I prefer jackson here, maybe you could share what changes where necessary for your use cases to the bedatadriven/jackson-datatype-jts, as we use this too and could consider switching? Then we don't have this jackson-datatype-jts library duplicated and also we would not need to duplicate the json reader/writer library.

karussell avatar Mar 05 '18 16:03 karussell

On our side, now that I have thought this through a bit, the problem is that we actually use GeoTools quite heavily in some projects that import gtfs-lib. GeoTools transitively depends on JTS, and seems to still be using the "old" Vividsolutions JTS. So if gtfs-lib is changed to use the new JTS package scheme, a project using GeoTools also imports the old package scheme and the two are using different JTS objects. That doesn't seem good.

Is there any plan to move Geotools over to this new JTS? Is this new JTS somehow "official" or is it a fork?

abyrd avatar Mar 06 '18 07:03 abyrd

Is this new JTS somehow "official" or is it a fork?

Pretty official. I think @dr-jts is the tech director of Vivid Solutions and the core dev of the awesome old&new JTS :)

Is there any plan to move Geotools over to this new JTS?

I don't know but it would be strange if not at some point.

That doesn't seem good

Yes, but as they use different name space this should not be of any harm. Someone must do the first step :)

karussell avatar Mar 06 '18 08:03 karussell

It should not do any harm, unless we need to pass objects from one library to the other in which case I don't think it would work at all. We'd need to think through whether we'll run into any such situations.

abyrd avatar Mar 06 '18 08:03 abyrd

Ah, yes, true. But why would you need be required to upgrade now to a new gtfs-lib upstream? I've created a new issue at geotools: https://osgeo-org.atlassian.net/browse/GEOT-5954

karussell avatar Mar 06 '18 08:03 karussell

For better or worse, gtfs-lib is pretty tightly coupled to our data tools project. We are very actively modifying it to build out the relational database storage functionality. We would have to maintain two separate branches until we are ready to switch to new JTS. I see why you guys want to shift to the latest and greatest JTS, I just have to be wary of the repercussions.

abyrd avatar Mar 06 '18 08:03 abyrd

@karussell Yes, JTS is now officially hosted under LocationTech.

Hopefully GeoTools will switch to the new version (with new package naming). I do not have any ETA for that however.

dr-jts avatar Mar 06 '18 18:03 dr-jts

It appears that the geotools 20 release will include JTS 1.15.

willcohen avatar Jun 29 '18 20:06 willcohen

@abyrd do you have plans to remove geotools i.e. merge #103?

karussell avatar Sep 10 '18 22:09 karussell

And separately from #103, what other tools besides r5 would you also need to migrate to JTS 1.15 alongside gtfs-lib during this transition? Geotools 20-RC is now out and uses the newer JTS, so the Geotools 20 final release should be quite soon and it may be possible to start transitioning the other tools that will still be using Geotools to use JTS 1.15 as well.
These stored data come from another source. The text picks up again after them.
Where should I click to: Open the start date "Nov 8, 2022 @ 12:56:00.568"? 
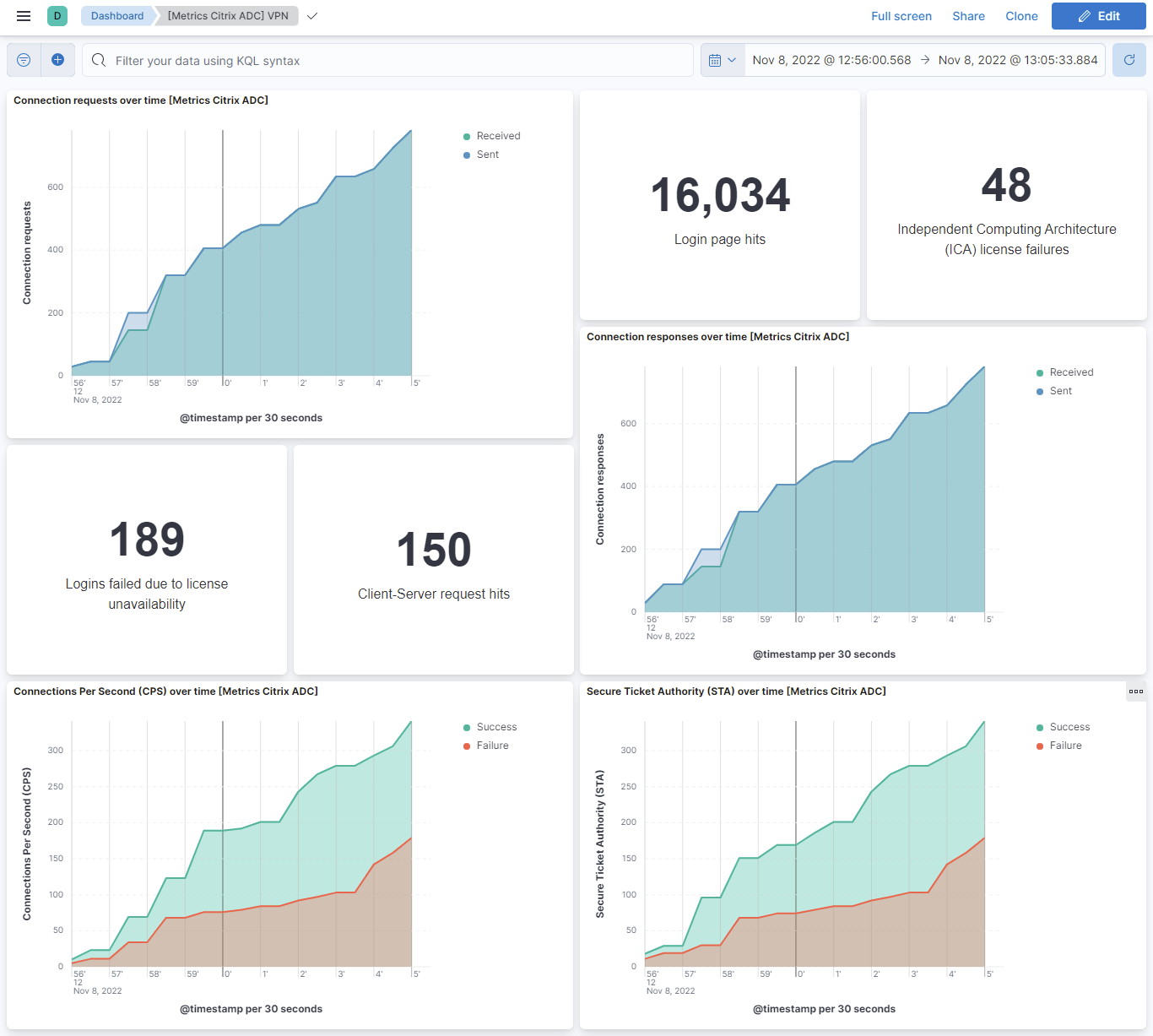click(831, 59)
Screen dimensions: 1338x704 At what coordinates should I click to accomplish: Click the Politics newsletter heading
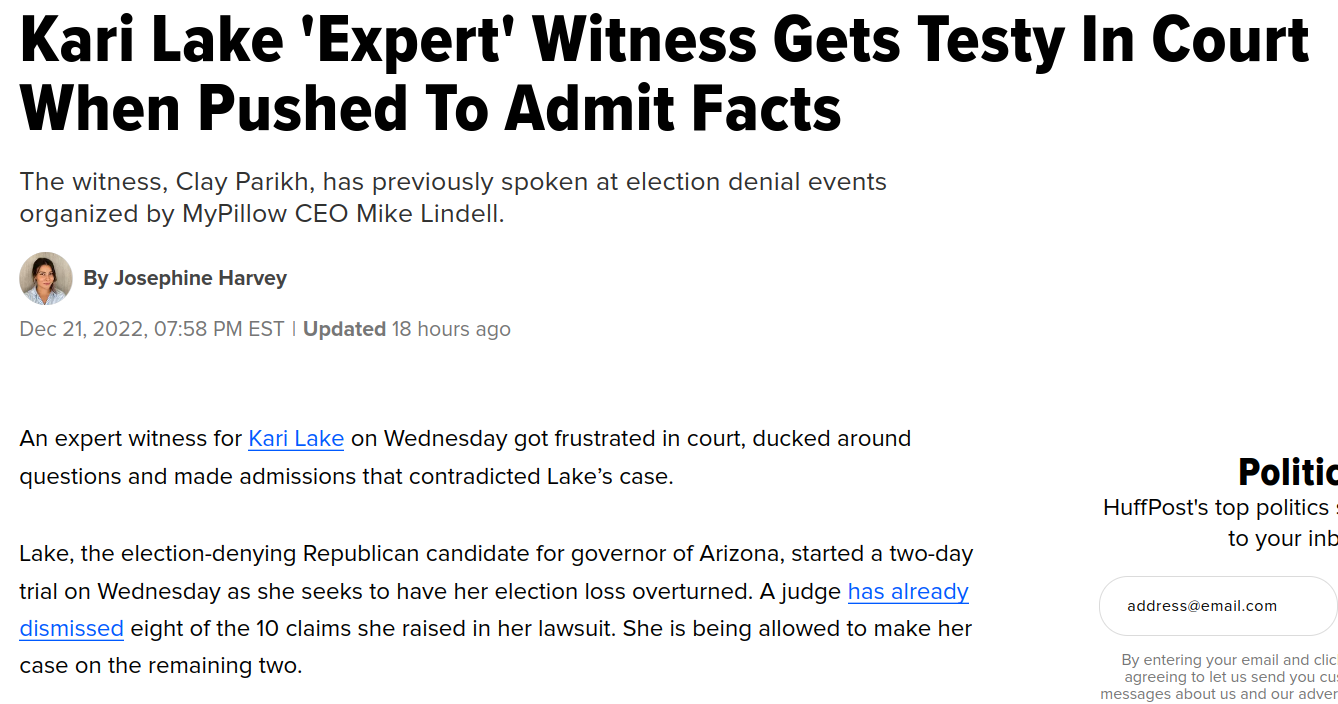pos(1288,472)
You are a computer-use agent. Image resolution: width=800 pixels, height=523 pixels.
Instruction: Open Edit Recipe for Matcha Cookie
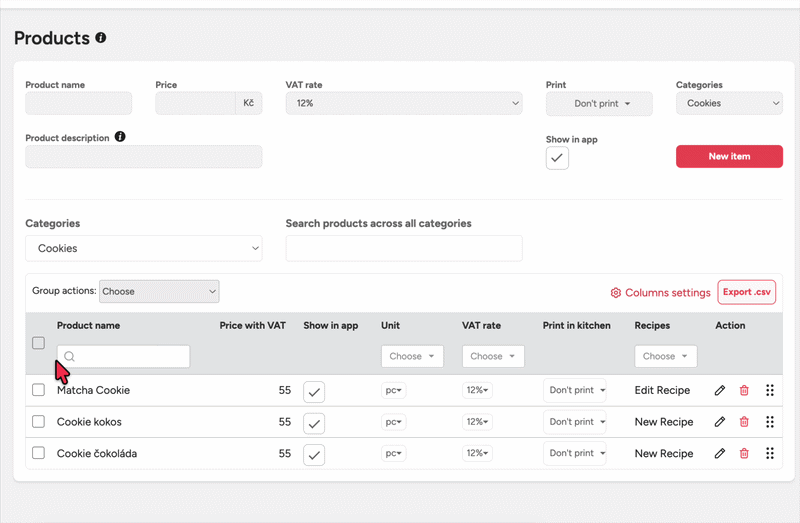[x=662, y=391]
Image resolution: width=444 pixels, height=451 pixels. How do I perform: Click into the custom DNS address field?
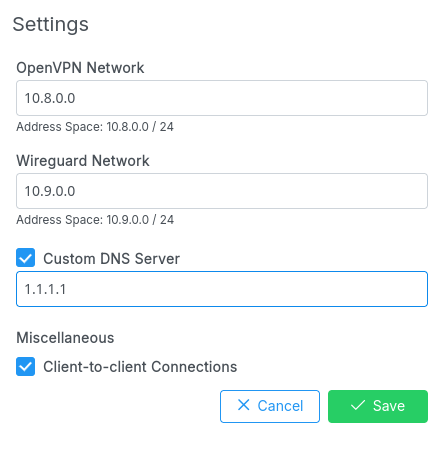pos(222,289)
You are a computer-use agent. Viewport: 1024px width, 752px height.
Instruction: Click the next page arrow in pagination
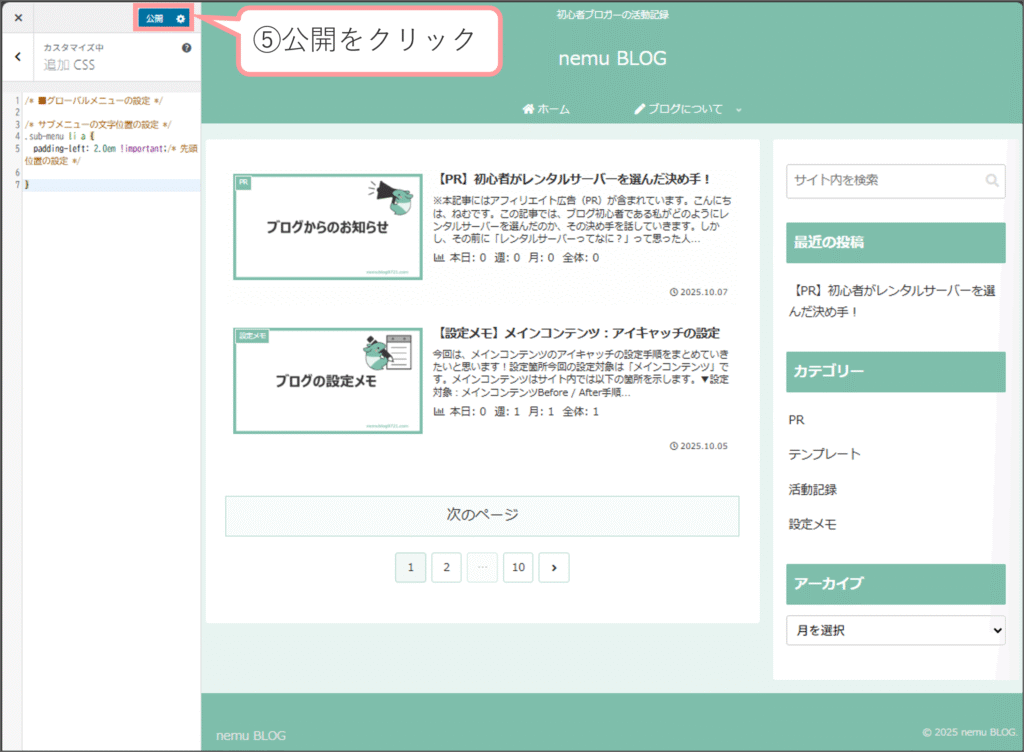[x=553, y=568]

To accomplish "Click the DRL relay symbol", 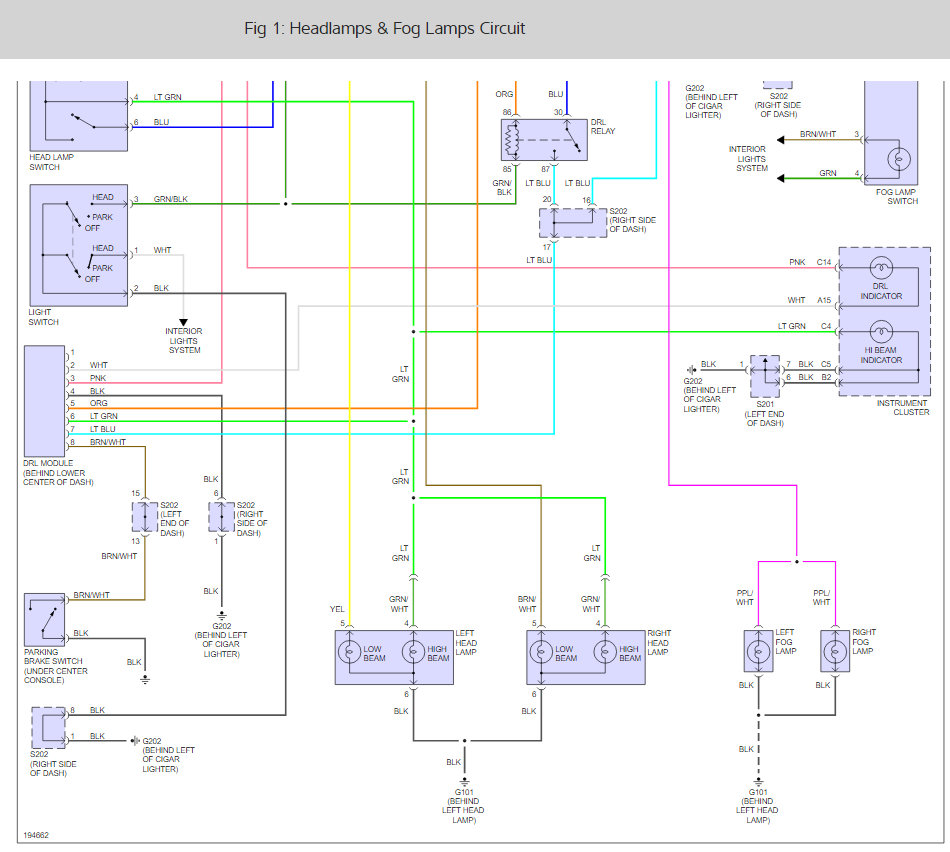I will pos(544,140).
willcohen avatar Sep 10 '18 22:09 willcohen

As I understand it, we can easily remove Geotools and depend on JTS directly. I appreciate that you've done the research and supplied a pull request for this.

However, as @willcohen mentions above, methods like getMergedBuffers and getConvexHull return JTS geometry objects. When #103 removes Geotools, it continues using JTS as a direct dependency, and doesn't make any changes to the methods you mentioned. If we update this JTS version, it will be incompatible with all our other software because it uses different package names.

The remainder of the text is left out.